The Patient Protection and Affordable Care Act (PPACA) requires the U.S. Department of Health and Human Services (HHS) to develop reporting requirements for health insurers by March 23, 2012 on how patient health outcomes are improved through the use of medical homes as well as more effective case management, care coordination, and chronic disease management. Last month, HHS launched a 3-year pilot program to test the use of the medical homes for high cost Medicare and Medicaid patients as authorized by the PPACA.
Section 3502 of the PPACA also provides for grants to states, state-designated entities and Native American Tribes to establish community-based interdisciplinary teams to support primary practice-based medical homes.
A critical success factor for the medical home model is boosting the supply of primary care and family physicians. The current fee-for-service model has created strong financial incentive for physicians to instead pursue lucrative specialty practices. That means over the long run, moving toward a more preventative, health maintenance-based medical treatment model will require changing the underlying economics of medicine as it’s currently practiced in the United States.

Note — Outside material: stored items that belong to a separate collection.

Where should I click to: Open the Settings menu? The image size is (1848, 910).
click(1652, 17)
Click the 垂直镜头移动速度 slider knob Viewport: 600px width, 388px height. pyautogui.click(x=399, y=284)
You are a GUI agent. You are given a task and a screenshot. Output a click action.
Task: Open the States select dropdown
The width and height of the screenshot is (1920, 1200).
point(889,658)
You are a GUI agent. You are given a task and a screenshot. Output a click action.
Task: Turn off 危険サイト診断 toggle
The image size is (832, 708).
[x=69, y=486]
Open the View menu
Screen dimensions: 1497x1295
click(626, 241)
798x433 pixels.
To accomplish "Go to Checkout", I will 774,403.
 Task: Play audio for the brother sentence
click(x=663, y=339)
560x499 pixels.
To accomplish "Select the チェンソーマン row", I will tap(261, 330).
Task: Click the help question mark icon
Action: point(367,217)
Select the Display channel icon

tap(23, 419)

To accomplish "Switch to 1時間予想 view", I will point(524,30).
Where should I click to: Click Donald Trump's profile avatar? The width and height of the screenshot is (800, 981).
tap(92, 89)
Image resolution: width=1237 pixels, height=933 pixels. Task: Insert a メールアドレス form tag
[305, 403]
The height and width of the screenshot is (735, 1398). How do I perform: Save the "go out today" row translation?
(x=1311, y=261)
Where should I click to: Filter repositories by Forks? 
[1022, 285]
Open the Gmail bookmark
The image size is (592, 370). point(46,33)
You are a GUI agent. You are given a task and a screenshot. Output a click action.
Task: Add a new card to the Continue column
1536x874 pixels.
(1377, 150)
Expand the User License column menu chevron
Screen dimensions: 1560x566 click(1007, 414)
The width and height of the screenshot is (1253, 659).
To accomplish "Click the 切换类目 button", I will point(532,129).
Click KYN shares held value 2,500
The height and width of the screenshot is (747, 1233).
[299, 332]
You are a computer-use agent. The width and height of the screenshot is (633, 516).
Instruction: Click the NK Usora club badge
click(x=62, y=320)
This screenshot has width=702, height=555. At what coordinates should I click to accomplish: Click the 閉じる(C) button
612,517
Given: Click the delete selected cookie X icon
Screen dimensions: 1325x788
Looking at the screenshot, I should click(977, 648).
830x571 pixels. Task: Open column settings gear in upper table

Kaiser Health News (KHN) reports on what could become a growing trend: Health insurers buying medical groups and forming physician management companies. “It’s the latest sign that the barrier between companies that provide health coverage and those that actually provide care to patients is crumbling,” writes KHN’s Christopher Weaver.
The key driver is payers’ desire to clamp down on rising medical costs that are passed on to consumers as higher insurance and managed care plan premiums. Those fast rising premiums are threatening the viability of payers’ individual and small group market segments by heightening the danger of adverse selection and insolvency.
The trend also fits nicely with a provision of the Patient Protection and Affordable Care Act allowing providers to form so-called Accountable Care Organizations (ACOs). Authorized to begin operating in January 2012 under the PPACA, ACOs are designed to incentivize doctors and hospitals to band together to improve value and outcomes for Medicare patients and sharing any reduced Medicare reimbursements with them. ACOs could also become a template for a new managed care model for privately insured patients as well.
Going forward, there could be tension between the degree of ownership and involvement of payers with physician practices, leading to regulatory and legal scrutiny relative to state laws that bar corporations from directly practicing medicine in order to protect the independent medical judgment of physicians from business management decisions.